Ir al contenido

Bacilladnaviridae

De Wikipedia, la enciclopedia libre
Bacilladnaviridae
Taxonomía
Dominio: Monodnaviria
Reino: Shotokuvirae
Filo: Cressdnaviricota
Clase: Arfiviricetes
Familia: Bacilladnaviridae
Clasificación de Baltimore
Grupo: II (Virus ADN monocatenario)

Bacilladnaviridae es una familia de virus de ADN que infectan protistas. Contiene 3 géneros y 10 especies.[1][2]

Géneros

[editar]

Se han descrito los siguientes géneros:[3]

Descripción

[editar]

Los virus de la familia Bacilladnaviridae tienen cápsides con geometrías icosaédricas y redondas, y simetría T = 1. No poseen envoltura vírica. El diámetro es de unos 34 nanómetros.
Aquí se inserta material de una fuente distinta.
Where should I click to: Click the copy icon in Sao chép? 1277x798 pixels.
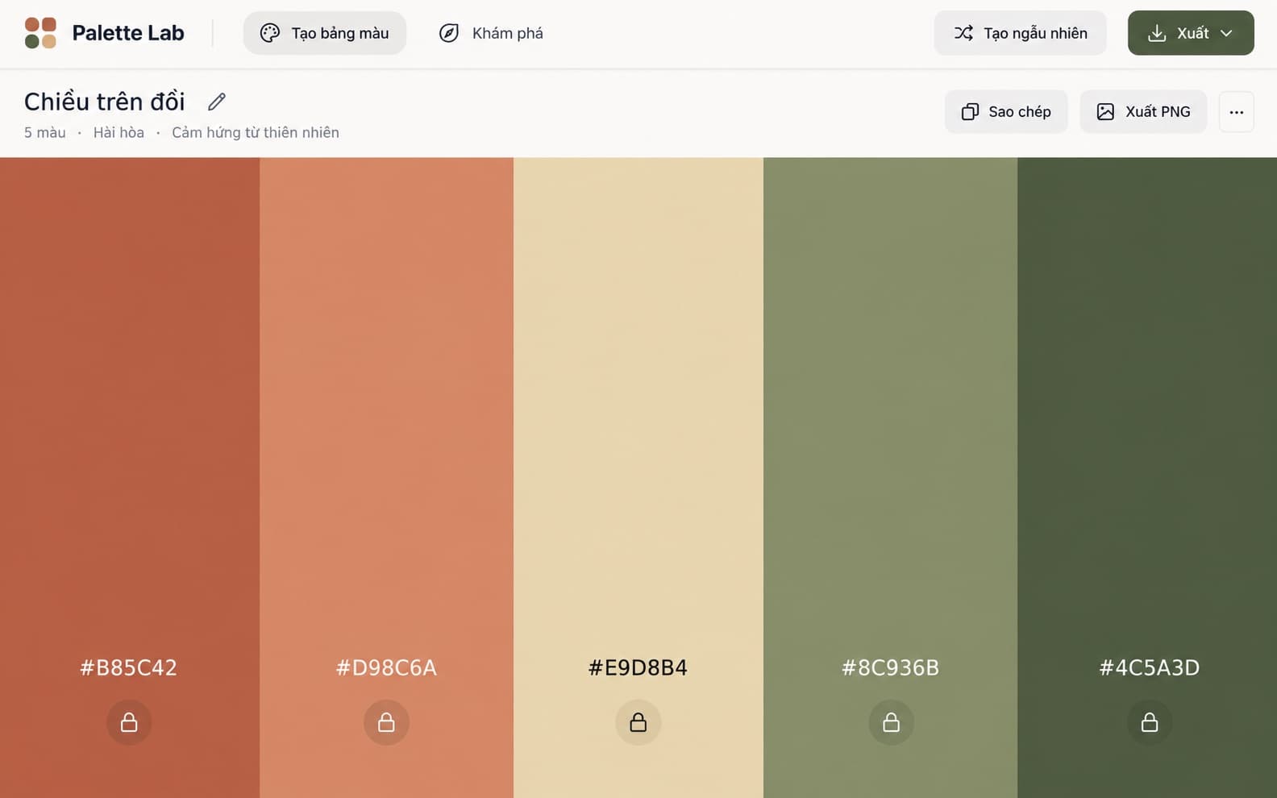[970, 112]
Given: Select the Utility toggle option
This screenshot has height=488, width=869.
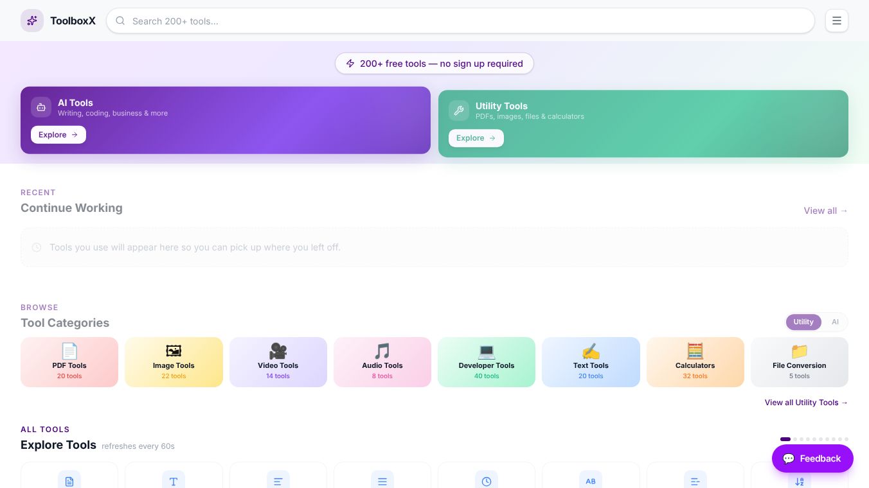Looking at the screenshot, I should pos(803,322).
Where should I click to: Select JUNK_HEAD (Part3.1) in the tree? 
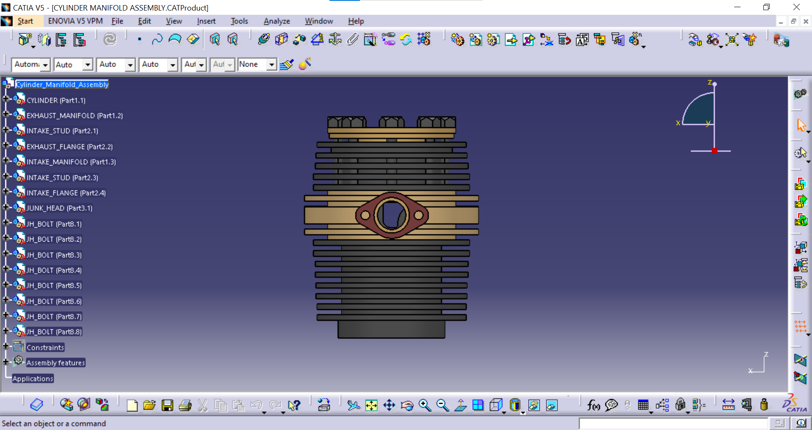[59, 208]
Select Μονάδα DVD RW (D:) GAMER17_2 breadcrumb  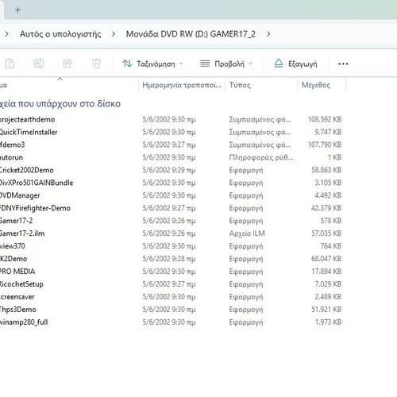point(191,34)

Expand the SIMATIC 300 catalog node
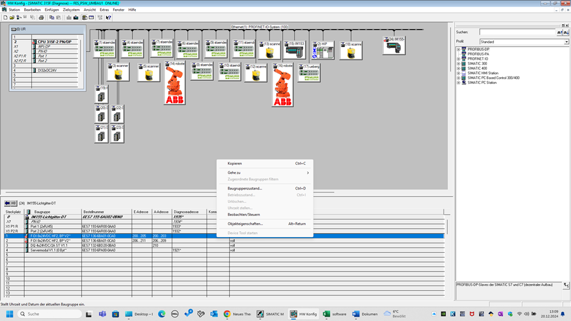[458, 63]
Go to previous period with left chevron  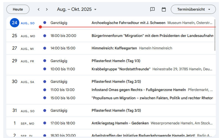[38, 9]
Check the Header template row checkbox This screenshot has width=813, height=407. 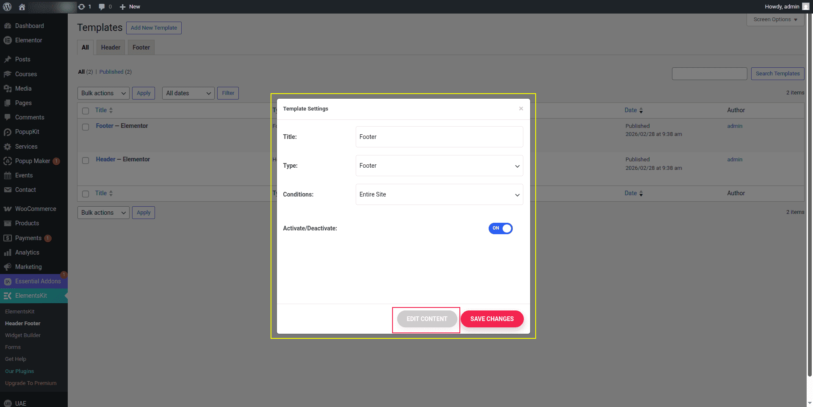86,161
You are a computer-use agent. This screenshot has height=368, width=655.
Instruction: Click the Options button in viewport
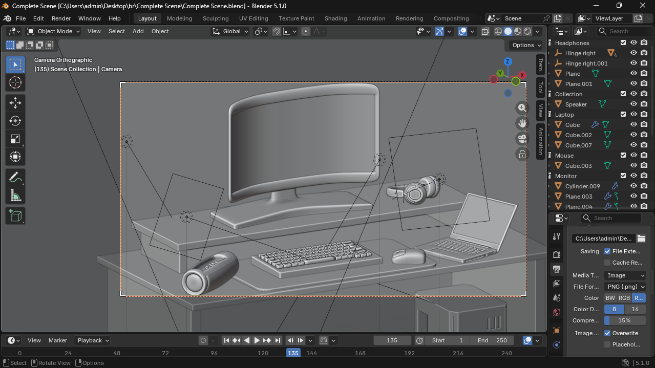(x=526, y=45)
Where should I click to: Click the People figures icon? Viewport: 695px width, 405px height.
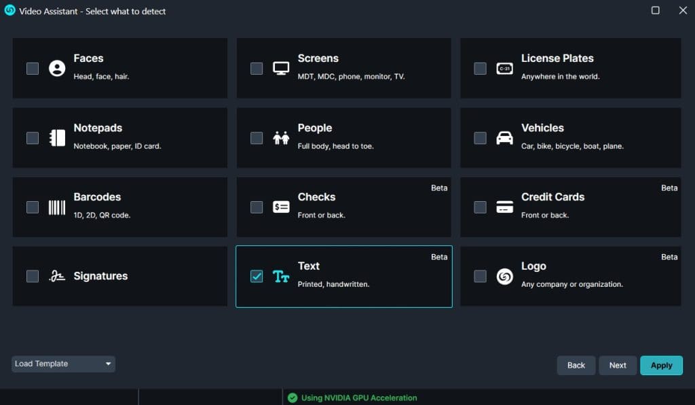(x=281, y=138)
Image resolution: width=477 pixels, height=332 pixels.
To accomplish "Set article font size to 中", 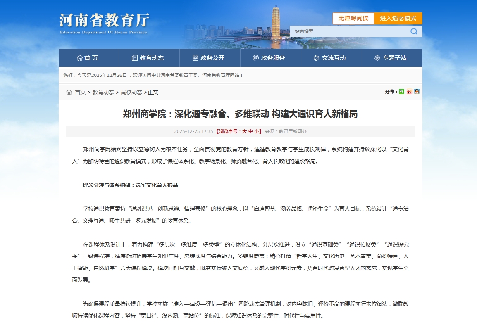I will [x=250, y=131].
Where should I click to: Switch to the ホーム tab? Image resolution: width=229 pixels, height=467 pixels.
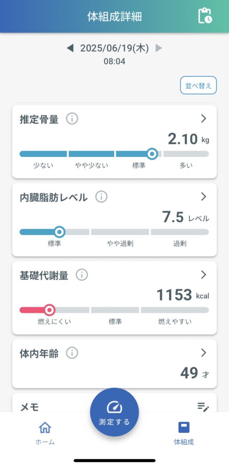click(45, 433)
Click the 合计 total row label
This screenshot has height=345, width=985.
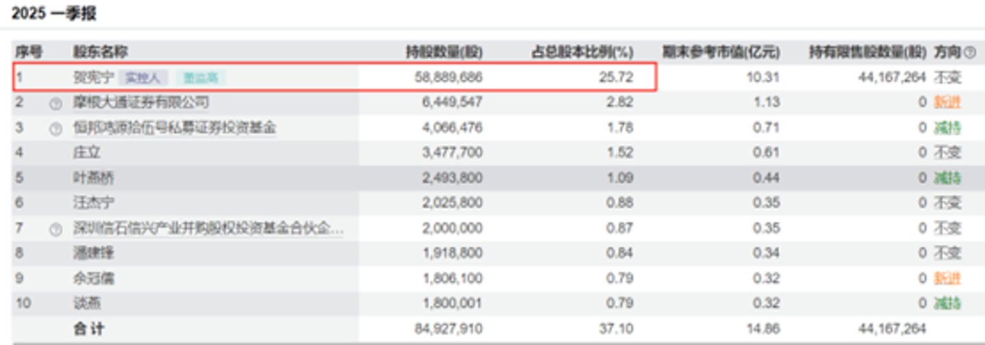point(89,329)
Los genomas son circulares y de ADN monocatenario con alrededor de 3,8 kb de longitud. Poseen un segmento lineal de ~ 1 kilobases. El segmento lineal es complementario a una porción del círculo cerrado creando una región parcial de ADN bicatenario. La cápside consta de 9 pentámeros pentagonales en forma de trompeta. Hay tres principales marcos de lectura abiertos dispuestos en direcciones opuestas que codifican las proteínas implicadas en la replicación (Rep) y la formación de la cápside (Cap).[2][1]​ La última proteína de los bacilladnavirus muestra motivos únicos conservados y en los árboles filogenéticos forma un clado monofilético separado de los otros virus de la clase Arfiviricetes. Según análisis filogenéticos los genes que codifica las proteínas de la cápside de los bacilladnavirus fueron adquiridos por transferencia horizontal de los virus de la familia Nodaviridae que son virus de ARN que infectan animales.[4]

La replicación viral se produce en el núcleo. La entrada en la célula huésped se logra mediante penetración en la célula huésped. La replicación sigue el modelo de círculo rodante de los virus ADN monocatenario. La transcripción con plantilla de ADN, con algún mecanismo de empalme alternativo, es el método de transcripción. Los virus salen de la célula huésped por salida nuclear y lisis. Una estructura de tallo bucle con un motivo no nucleotídico conservado se encuentra en la región intergénica 5 'de los genomas de los bacilladnavirus y se cree que inicia la replicación en círculo rodante. Las protistas sirven como hospedadores naturales. Las vías de transmisión son por reproducción y contacto.[1][2]

Referencias

[editar]
  1. a b c Tomaru, Y; Takao, Y; Suzuki, H; Nagumo, T; Koike, K; Nagasaki, K (2011). «Isolation and Characterization of a Single-Stranded DNA Virus Infecting Chaetoceros lorenzianus Grunow». Applied and Environmental Microbiology 77 (15): 5285-5293. PMC 3147440. PMID 21666026. doi:10.1128/AEM.00202-11. 
  2. a b c «Viral Zone». ExPASy. Consultado el 15 de junio de 2015. 
  3. «Virus Taxonomy: 2019 Release». talk.ictvonline.org. International Committee on Taxonomy of Viruses. Consultado el 25 de abril de 2020. 
  4. Kazlauskas, D; Dayaram, A; Kraberger, S; Goldstien, S; Varsani, A; Krupovic, M (2017). «Evolutionary history of ssDNA bacilladnaviruses features horizontal acquisition of the capsid gene from ssRNA nodaviruses.». Virology 504: 114-121. PMID 28189969. doi:10.1016/j.virol.2017.02.001.